◆ INSTRUCTIONS FOR THE TASK ◆
Character for character, transcribe the entries below, minus the images.

Stored data entries
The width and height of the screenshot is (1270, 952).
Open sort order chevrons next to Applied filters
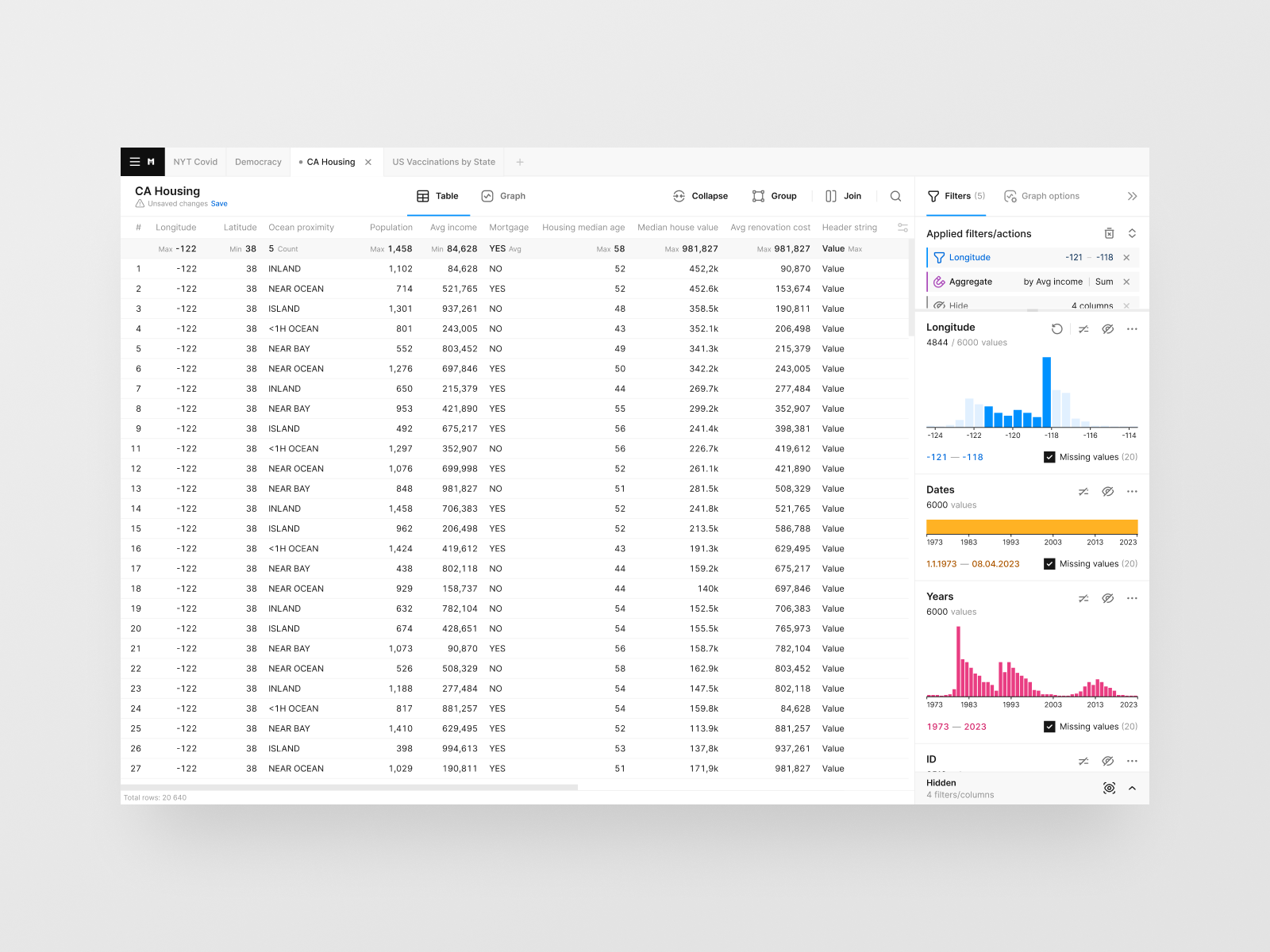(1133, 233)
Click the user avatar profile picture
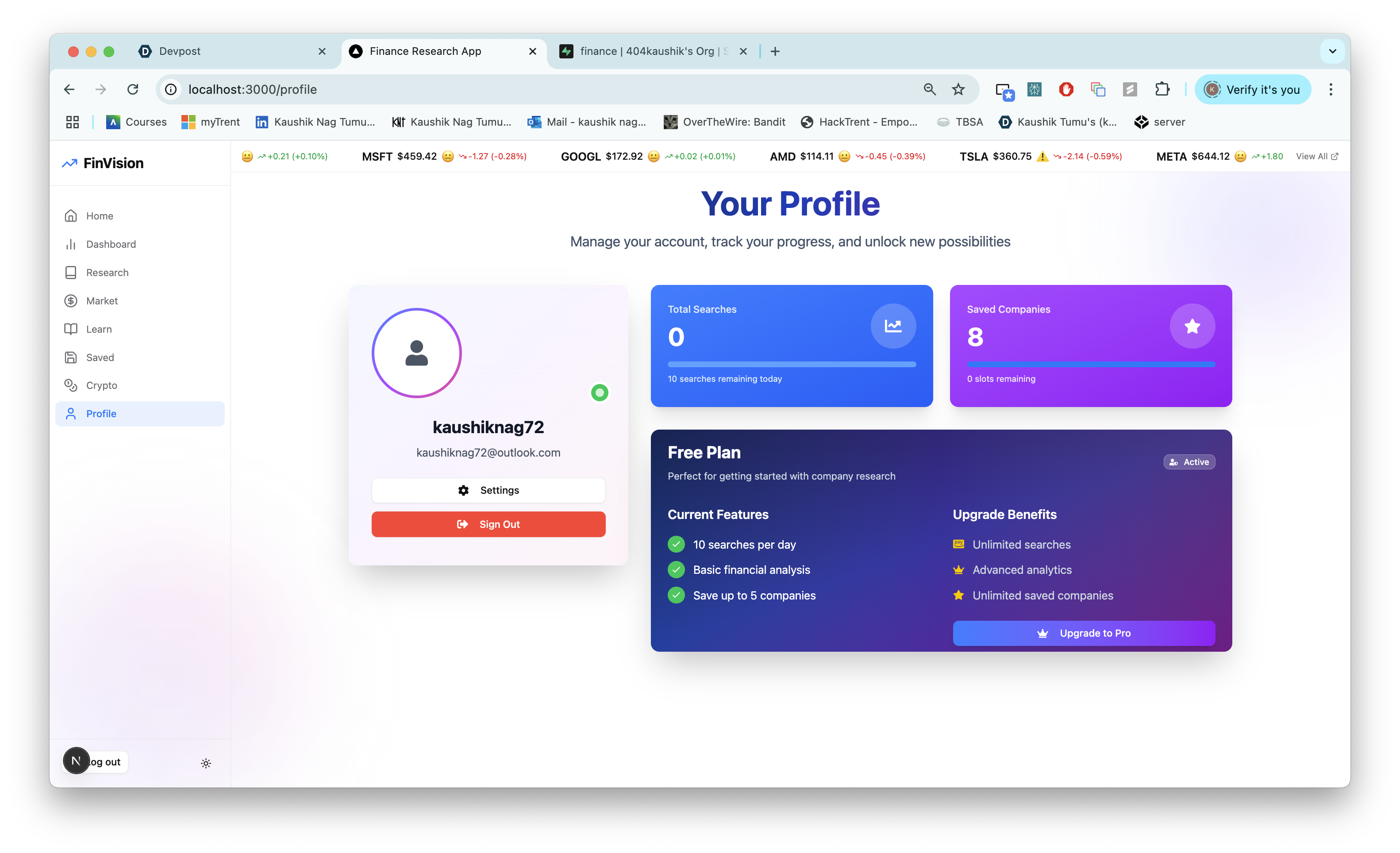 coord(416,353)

◆ OUTPUT BELOW ◆
The width and height of the screenshot is (1270, 952).
Open sort order chevrons next to Applied filters
(1133, 233)
Click the user avatar profile picture
 coord(416,353)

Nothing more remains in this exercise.